↓

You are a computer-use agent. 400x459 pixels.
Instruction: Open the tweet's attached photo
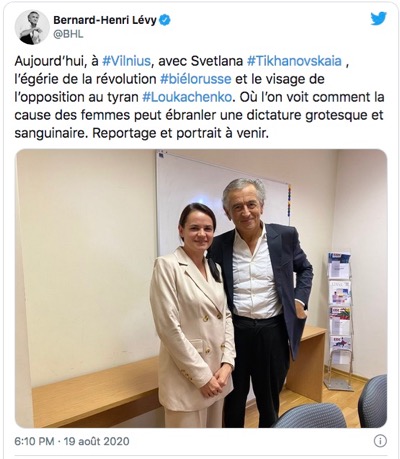tap(201, 289)
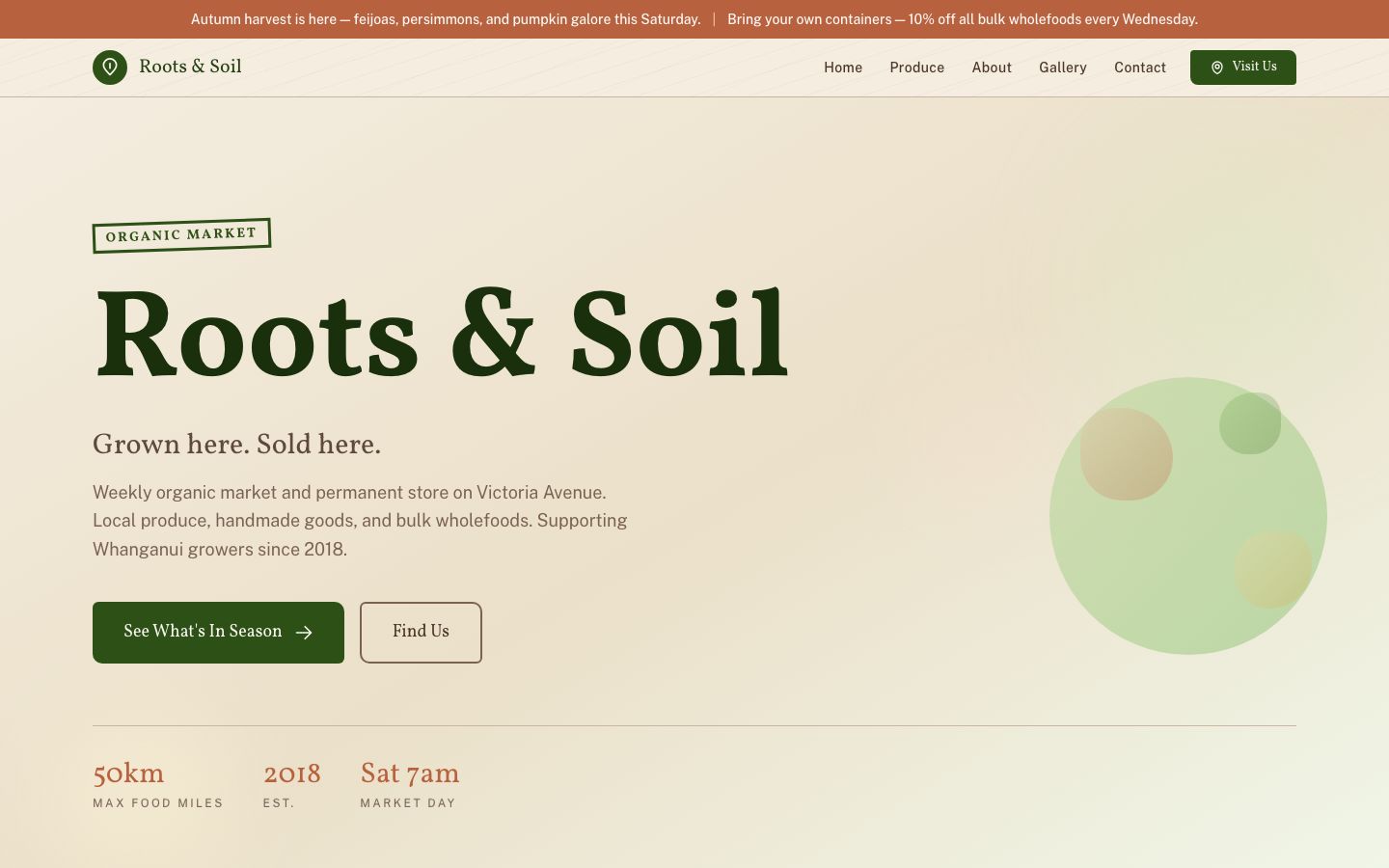The width and height of the screenshot is (1389, 868).
Task: Open the Produce navigation item
Action: 917,68
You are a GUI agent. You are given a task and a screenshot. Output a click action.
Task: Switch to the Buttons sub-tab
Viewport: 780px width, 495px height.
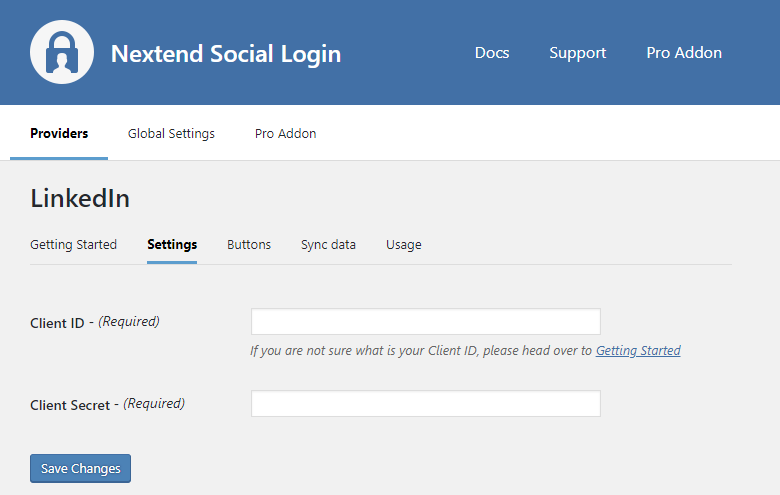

↑

EXERCISE AIM: Pictures do not go in the copy. Write out exactly the lines from the line containing "Task: Switch to the Buttons sub-tab" through the last line of the listing.

EXERCISE ANSWER:
Task: Switch to the Buttons sub-tab
Viewport: 780px width, 495px height.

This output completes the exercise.